Credit reference giant Equifax has seen the hit with the maximum £500,000 fine for failing to protect the details of up to 15 million people in Britain during the infamous 2017 data breach.
The Information Commissioner’s Office (ICO), the UK’s independent regulator for data protection, conducted an investigation into the breach and determined that Equifax has held on to consumers’ data longer than necessary, leaving it vulnerable to hackers.
While Equifax’s systems in the US were the ones targeted, the ICO investigation found that the credit reporting agency’s UK arm failed to take the appropriate measures to ensure consumers’ data was protected.
“The loss of personal information, particularly where there is the potential for financial fraud, is not only upsetting to customers, it undermines consumer trust in digital commerce,” said Information Commissioner Elizabeth Denham.
Damningly, she added:
“Equifax Ltd has received the highest fine possible under the 1998 legislation because of the number of victims, the type of data at risk and because it has no excuse for failing to adhere to its own policies and controls as well as the law.”

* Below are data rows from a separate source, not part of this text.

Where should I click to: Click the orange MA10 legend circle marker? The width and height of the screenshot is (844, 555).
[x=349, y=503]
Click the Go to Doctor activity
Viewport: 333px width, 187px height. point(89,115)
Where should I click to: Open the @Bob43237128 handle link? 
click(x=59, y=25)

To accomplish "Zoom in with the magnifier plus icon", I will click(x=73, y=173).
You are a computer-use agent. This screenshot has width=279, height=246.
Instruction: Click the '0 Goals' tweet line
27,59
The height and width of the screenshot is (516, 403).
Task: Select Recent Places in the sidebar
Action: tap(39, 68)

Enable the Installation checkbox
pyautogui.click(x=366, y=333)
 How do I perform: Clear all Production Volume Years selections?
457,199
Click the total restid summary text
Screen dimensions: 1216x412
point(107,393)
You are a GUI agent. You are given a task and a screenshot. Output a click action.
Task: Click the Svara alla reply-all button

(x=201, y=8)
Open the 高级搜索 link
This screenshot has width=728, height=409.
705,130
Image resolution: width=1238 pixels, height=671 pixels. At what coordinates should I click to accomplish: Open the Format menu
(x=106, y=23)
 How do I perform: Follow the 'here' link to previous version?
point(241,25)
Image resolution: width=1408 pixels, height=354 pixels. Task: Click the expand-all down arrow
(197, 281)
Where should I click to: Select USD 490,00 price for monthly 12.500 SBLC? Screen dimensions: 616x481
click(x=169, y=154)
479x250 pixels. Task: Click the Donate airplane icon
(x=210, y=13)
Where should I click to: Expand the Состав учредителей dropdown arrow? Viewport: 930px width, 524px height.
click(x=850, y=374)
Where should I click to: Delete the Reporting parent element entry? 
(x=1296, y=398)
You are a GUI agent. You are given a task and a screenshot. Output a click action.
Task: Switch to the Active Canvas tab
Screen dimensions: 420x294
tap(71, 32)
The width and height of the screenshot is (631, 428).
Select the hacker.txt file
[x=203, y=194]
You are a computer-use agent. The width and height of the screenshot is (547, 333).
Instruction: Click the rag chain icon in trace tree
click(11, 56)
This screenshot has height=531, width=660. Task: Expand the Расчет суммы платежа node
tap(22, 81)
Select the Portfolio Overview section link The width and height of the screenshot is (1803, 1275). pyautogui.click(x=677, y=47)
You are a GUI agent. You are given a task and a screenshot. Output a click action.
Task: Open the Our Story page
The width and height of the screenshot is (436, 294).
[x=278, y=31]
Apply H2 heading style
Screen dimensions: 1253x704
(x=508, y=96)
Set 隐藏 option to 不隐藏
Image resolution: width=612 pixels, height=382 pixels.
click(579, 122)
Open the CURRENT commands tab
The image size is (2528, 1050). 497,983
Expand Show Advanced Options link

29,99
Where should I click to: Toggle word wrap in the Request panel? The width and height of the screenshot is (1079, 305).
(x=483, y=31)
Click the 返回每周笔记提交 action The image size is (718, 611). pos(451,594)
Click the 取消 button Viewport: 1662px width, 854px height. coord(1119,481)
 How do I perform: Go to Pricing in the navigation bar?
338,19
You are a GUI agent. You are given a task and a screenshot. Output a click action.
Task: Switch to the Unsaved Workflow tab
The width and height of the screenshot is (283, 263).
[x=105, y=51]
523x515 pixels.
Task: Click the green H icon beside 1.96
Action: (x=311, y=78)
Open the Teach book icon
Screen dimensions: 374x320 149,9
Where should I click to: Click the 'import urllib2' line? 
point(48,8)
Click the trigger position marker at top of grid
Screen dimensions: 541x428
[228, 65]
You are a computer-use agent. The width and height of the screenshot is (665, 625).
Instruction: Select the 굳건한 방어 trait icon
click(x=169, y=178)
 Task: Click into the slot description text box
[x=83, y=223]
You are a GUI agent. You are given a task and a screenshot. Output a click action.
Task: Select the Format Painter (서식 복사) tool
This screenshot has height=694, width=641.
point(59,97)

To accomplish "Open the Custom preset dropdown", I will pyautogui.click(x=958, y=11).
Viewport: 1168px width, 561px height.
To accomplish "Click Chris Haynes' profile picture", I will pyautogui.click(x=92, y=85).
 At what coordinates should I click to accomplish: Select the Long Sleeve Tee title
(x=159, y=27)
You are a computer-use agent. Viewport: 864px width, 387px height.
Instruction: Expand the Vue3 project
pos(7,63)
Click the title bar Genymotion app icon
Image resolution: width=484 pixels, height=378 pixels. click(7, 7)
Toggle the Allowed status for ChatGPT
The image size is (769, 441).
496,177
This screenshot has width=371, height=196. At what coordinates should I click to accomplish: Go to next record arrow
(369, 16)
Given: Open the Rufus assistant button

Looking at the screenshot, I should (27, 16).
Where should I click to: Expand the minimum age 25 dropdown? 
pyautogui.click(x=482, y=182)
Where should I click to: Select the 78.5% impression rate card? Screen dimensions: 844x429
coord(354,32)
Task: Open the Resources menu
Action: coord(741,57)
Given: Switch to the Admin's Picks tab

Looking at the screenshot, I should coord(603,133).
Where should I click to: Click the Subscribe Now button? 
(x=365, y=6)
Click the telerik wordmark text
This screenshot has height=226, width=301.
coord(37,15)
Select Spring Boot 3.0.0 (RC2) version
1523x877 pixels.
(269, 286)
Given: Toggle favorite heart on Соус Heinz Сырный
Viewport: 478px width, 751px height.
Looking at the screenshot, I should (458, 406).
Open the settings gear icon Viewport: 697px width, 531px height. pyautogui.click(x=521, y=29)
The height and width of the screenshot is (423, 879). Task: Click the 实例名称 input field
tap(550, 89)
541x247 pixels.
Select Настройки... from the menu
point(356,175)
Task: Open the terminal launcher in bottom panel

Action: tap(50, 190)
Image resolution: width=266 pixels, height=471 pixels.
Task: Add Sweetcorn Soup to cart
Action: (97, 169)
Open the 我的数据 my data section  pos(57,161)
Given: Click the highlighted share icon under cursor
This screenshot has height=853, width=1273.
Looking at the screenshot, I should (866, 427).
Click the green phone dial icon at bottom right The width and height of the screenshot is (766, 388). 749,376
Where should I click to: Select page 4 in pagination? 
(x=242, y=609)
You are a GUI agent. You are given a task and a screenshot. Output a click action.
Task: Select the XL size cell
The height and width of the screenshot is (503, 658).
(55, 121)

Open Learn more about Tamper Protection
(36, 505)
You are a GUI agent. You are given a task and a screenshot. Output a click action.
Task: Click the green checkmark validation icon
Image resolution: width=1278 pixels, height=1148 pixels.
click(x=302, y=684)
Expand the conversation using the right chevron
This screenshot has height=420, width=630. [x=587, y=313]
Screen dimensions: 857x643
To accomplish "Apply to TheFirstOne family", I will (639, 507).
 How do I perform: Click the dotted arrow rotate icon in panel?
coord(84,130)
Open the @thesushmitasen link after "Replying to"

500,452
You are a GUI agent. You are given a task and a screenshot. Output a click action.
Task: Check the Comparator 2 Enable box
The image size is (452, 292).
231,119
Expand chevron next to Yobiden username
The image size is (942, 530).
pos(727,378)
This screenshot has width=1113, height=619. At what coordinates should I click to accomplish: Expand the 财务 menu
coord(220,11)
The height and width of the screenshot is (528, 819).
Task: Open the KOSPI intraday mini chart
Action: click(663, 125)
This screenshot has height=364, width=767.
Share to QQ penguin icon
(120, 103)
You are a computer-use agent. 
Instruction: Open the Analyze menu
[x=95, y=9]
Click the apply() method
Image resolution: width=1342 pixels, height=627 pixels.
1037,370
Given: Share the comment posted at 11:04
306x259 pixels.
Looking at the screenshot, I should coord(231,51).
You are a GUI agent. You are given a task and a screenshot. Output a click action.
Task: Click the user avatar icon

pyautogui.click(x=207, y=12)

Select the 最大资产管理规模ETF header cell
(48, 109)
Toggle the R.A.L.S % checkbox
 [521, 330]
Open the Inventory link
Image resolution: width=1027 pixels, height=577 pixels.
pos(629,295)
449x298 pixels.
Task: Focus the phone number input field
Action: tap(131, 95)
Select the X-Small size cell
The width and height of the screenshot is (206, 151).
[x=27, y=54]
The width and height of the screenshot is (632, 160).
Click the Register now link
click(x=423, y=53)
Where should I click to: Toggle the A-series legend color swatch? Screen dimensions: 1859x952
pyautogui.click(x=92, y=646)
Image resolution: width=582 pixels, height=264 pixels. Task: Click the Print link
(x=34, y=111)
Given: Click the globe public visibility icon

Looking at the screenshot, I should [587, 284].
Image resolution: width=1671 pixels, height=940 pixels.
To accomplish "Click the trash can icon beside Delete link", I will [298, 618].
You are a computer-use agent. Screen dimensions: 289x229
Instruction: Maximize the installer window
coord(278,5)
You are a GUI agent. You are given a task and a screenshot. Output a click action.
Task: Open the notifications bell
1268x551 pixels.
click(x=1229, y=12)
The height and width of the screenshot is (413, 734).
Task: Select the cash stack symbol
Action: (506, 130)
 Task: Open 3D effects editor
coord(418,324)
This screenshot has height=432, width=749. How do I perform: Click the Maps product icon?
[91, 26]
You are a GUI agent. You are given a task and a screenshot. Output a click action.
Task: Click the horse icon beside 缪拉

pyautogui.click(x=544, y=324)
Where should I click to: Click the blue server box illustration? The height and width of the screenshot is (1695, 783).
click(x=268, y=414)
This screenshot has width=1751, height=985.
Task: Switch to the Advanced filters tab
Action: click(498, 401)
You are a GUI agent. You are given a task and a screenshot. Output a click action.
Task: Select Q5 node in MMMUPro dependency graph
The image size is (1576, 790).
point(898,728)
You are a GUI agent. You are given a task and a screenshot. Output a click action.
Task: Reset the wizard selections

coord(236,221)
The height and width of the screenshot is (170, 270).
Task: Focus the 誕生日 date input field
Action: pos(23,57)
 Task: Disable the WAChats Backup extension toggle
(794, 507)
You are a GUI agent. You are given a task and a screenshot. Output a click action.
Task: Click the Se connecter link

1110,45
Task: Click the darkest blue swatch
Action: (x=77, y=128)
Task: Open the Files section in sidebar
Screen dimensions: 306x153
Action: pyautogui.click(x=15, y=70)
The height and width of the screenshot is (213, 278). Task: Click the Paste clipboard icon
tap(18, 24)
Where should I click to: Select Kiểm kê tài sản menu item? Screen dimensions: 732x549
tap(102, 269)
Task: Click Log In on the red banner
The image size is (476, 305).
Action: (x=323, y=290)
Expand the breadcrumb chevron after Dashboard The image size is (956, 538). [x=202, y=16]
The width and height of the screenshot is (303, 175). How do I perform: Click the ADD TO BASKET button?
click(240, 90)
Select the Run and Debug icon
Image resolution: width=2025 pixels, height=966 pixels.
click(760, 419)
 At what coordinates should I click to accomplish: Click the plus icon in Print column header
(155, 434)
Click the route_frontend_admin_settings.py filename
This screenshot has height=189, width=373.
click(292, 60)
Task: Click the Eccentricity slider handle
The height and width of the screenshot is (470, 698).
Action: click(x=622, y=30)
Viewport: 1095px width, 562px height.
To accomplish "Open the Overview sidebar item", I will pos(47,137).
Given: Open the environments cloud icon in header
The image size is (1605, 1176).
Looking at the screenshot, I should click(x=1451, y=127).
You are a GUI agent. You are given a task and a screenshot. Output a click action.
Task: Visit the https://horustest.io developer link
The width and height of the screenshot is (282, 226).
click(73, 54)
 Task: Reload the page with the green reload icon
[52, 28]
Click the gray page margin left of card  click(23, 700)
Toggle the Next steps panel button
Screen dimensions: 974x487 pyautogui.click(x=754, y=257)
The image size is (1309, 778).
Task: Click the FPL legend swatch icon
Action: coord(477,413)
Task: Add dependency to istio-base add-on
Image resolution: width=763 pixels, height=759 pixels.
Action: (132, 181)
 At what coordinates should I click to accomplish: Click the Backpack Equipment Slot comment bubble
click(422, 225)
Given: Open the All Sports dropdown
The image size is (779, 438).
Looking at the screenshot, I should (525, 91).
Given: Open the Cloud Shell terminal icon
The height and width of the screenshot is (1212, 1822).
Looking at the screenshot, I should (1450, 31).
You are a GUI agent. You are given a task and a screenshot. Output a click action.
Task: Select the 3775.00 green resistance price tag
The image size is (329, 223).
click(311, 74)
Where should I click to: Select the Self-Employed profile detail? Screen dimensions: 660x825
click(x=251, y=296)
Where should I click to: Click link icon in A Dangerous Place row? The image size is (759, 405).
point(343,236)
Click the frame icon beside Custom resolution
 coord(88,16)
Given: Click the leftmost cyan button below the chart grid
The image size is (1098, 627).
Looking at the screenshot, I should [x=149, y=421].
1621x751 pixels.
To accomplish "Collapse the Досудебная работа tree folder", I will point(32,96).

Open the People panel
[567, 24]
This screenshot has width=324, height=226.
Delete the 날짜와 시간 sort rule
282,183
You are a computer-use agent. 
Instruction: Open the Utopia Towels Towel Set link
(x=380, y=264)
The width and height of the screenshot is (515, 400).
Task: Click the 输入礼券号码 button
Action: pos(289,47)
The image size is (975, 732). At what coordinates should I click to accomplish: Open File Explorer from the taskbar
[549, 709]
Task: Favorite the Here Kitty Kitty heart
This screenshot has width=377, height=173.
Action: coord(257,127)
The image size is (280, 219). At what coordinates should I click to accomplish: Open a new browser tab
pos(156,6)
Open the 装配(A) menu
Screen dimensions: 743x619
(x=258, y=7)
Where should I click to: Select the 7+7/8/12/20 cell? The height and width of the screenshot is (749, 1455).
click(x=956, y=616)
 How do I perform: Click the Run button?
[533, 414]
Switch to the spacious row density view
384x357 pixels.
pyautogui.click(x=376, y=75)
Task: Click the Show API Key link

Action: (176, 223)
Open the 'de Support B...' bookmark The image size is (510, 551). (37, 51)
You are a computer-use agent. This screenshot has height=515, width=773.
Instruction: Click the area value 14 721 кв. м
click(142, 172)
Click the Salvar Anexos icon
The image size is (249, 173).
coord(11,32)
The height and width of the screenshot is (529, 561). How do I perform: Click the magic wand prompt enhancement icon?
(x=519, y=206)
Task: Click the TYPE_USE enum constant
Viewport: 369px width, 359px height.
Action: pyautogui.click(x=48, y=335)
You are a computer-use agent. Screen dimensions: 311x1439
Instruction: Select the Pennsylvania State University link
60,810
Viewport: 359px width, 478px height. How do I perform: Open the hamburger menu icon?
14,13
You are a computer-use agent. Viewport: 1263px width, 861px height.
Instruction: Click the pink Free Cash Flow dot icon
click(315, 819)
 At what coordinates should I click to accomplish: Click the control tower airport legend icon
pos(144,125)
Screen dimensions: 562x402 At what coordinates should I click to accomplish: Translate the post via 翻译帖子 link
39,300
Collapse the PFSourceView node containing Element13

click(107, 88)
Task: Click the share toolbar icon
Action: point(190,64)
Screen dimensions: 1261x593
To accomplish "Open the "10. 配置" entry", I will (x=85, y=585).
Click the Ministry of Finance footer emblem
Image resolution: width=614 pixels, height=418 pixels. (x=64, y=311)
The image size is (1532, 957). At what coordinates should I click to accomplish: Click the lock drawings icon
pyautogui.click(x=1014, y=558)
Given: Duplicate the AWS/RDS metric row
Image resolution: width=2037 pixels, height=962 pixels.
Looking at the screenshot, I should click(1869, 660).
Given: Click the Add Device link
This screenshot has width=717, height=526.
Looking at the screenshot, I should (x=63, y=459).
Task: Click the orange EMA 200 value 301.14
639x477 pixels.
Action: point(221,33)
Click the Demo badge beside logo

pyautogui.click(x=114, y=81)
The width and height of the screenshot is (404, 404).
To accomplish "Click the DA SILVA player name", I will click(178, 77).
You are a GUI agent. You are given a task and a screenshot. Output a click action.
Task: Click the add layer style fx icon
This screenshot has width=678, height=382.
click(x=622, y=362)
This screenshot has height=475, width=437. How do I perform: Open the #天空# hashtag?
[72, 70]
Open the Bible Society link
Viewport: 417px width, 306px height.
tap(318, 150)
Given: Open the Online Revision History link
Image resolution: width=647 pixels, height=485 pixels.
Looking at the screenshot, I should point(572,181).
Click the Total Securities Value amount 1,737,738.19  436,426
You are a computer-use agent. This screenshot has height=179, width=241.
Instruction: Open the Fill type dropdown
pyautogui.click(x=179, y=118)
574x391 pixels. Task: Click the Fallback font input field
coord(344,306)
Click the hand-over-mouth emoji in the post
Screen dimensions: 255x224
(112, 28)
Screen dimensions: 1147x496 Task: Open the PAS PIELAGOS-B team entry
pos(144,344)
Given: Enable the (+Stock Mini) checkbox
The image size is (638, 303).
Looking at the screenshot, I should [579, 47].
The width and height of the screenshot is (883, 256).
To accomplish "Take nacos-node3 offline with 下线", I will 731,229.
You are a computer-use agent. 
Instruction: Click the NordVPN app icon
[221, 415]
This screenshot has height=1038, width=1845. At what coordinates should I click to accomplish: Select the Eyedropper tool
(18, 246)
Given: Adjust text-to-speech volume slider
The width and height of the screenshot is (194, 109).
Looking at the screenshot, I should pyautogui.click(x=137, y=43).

The ICO conducted its investigation in line with the Data Protection Act of 1998 rather than the now-enforced GDPR rules since the incident took place before the latter came into effect, on May 25. Equifax is likely to have faced a far larger, multi-million pound fine under GDPR.
The probe, taken jointly with the Financial Conduct Authority (FCA), the UK’s financial regulator, also found significant problems with Equifax’s data retention, IT system patching and its auditing procedures.
For its part, Equifax said it was “disappointed in the findings and the penalty.”
“The criminal cyberattack against our US parent company last year was a pivotal moment for our company. We apologise again to any consumers who were put at risk,” an Equifax spokesman added.